WORK TO DO: Print the data unchanged, beginning at the line that contains "This screenshot has width=1462, height=746." and stopping after the line that contains "pos(226,574)".

MATERIAL FOR THE TASK:
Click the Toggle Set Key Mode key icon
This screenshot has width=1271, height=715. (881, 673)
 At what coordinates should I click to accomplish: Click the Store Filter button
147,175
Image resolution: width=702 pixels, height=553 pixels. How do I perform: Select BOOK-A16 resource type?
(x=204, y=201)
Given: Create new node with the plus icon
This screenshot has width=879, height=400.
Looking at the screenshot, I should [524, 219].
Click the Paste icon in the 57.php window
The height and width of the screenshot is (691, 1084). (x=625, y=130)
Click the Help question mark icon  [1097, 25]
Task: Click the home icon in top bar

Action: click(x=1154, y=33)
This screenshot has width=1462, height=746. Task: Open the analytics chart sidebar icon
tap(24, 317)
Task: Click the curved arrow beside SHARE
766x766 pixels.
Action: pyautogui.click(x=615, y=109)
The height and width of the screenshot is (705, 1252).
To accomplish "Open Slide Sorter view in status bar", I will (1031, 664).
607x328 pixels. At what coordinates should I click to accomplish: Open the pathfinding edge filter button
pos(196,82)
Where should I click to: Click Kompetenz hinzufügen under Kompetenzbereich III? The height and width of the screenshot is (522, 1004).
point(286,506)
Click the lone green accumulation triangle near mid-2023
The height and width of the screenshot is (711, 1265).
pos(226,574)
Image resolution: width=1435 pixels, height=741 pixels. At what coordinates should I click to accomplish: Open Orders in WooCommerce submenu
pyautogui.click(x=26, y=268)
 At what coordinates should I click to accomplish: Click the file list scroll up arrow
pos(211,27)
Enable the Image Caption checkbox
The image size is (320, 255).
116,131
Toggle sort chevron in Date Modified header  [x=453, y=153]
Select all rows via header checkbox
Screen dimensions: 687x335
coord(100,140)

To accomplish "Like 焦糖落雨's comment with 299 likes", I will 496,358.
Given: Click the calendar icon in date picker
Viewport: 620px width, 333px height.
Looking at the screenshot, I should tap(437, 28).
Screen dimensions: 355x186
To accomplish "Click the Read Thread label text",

RIGHT ANSWER:
This screenshot has width=1462, height=746. Task: Open the analytics chart sidebar icon
tap(24, 317)
Task: Click the curved arrow beside SHARE
766x766 pixels.
Action: pyautogui.click(x=615, y=109)
The height and width of the screenshot is (705, 1252).
To accomplish "Open Slide Sorter view in status bar", I will (1031, 664).
607x328 pixels. At what coordinates should I click to accomplish: Open the pathfinding edge filter button
pos(196,82)
Where should I click to: Click Kompetenz hinzufügen under Kompetenzbereich III? The height and width of the screenshot is (522, 1004).
point(286,506)
Click the lone green accumulation triangle near mid-2023
The height and width of the screenshot is (711, 1265).
pos(226,574)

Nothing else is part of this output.